[Collected data]
%%

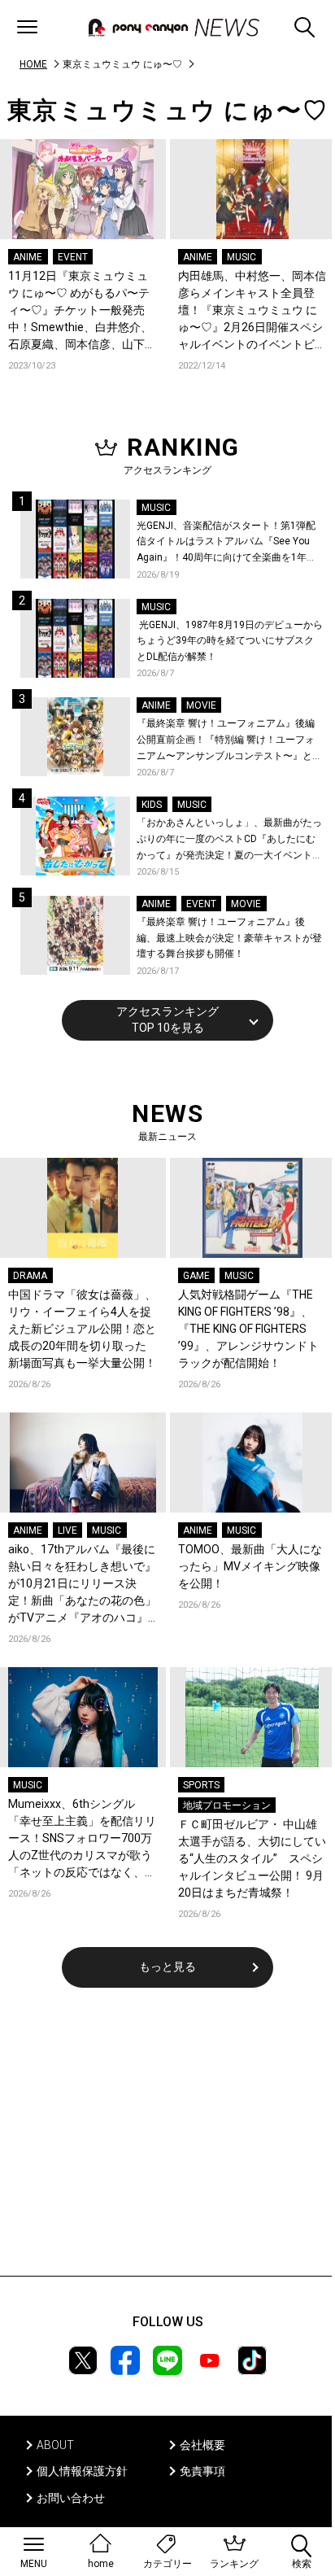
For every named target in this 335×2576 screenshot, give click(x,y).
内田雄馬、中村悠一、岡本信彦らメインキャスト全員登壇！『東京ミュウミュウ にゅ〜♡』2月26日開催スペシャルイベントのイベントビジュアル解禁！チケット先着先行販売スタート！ (252, 311)
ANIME (27, 257)
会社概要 (202, 2445)
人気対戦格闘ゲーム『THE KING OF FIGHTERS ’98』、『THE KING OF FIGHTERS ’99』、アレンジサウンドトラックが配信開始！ (248, 1328)
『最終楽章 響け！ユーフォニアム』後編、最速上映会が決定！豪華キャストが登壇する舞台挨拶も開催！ (229, 937)
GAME (196, 1275)
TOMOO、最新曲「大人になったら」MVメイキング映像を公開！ (250, 1566)
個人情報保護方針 (82, 2471)
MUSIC (241, 257)
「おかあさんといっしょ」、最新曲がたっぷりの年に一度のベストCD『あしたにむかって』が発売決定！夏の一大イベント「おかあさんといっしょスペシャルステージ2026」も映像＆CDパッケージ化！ (229, 840)
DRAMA (30, 1275)
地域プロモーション (227, 1805)
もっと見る (167, 1966)
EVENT (73, 257)
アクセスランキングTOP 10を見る (167, 1019)
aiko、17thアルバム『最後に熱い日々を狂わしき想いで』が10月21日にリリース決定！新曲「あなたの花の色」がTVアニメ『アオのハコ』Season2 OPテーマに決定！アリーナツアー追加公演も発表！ (82, 1584)
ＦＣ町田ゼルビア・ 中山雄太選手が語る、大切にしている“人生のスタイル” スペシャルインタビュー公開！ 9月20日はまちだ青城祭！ (252, 1858)
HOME (33, 64)
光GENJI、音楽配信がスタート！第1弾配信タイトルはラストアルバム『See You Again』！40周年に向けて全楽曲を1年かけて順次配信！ (226, 543)
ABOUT (55, 2445)
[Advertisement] (167, 2142)
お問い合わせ (71, 2497)
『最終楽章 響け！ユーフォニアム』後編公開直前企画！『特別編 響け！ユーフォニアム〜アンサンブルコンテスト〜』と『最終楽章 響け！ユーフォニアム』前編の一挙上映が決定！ (226, 741)
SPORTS (201, 1785)
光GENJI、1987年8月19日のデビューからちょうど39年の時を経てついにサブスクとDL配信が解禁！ (230, 640)
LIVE (67, 1530)
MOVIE (201, 705)
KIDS (151, 804)
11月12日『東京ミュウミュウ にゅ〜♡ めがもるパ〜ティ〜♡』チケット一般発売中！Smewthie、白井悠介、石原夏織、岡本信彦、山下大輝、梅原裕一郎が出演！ (82, 311)
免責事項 (202, 2471)
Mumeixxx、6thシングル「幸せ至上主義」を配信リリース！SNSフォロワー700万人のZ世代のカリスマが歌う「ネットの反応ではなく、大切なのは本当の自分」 (82, 1839)
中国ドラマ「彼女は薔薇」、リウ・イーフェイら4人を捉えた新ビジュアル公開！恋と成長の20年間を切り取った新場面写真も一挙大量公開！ (82, 1328)
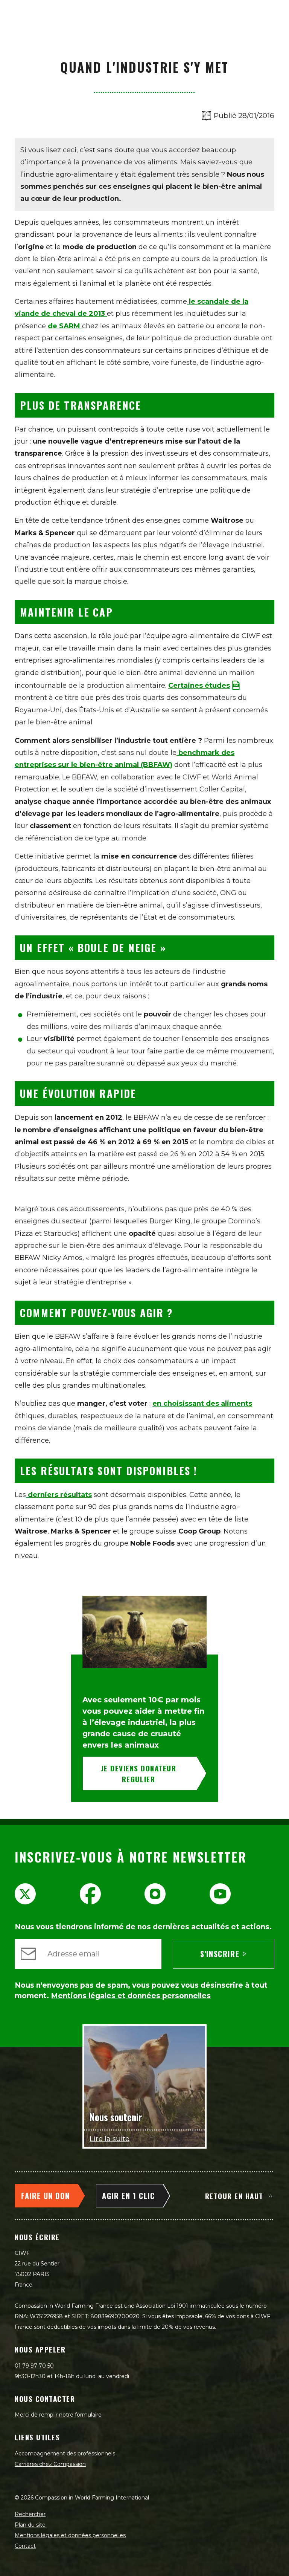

%%

[Required action]:
The lines to retype begin with the one containing "KIDS (151, 804)" and end with the last line of the records. Reproduce them exactly and omit the pictures.

[Output]:
KIDS (151, 804)
11月12日『東京ミュウミュウ にゅ〜♡ めがもるパ〜ティ〜♡』チケット一般発売中！Smewthie、白井悠介、石原夏織、岡本信彦、山下大輝、梅原裕一郎が出演！ (82, 311)
免責事項 (202, 2471)
Mumeixxx、6thシングル「幸せ至上主義」を配信リリース！SNSフォロワー700万人のZ世代のカリスマが歌う「ネットの反応ではなく、大切なのは本当の自分」 (82, 1839)
中国ドラマ「彼女は薔薇」、リウ・イーフェイら4人を捉えた新ビジュアル公開！恋と成長の20年間を切り取った新場面写真も一挙大量公開！ (82, 1328)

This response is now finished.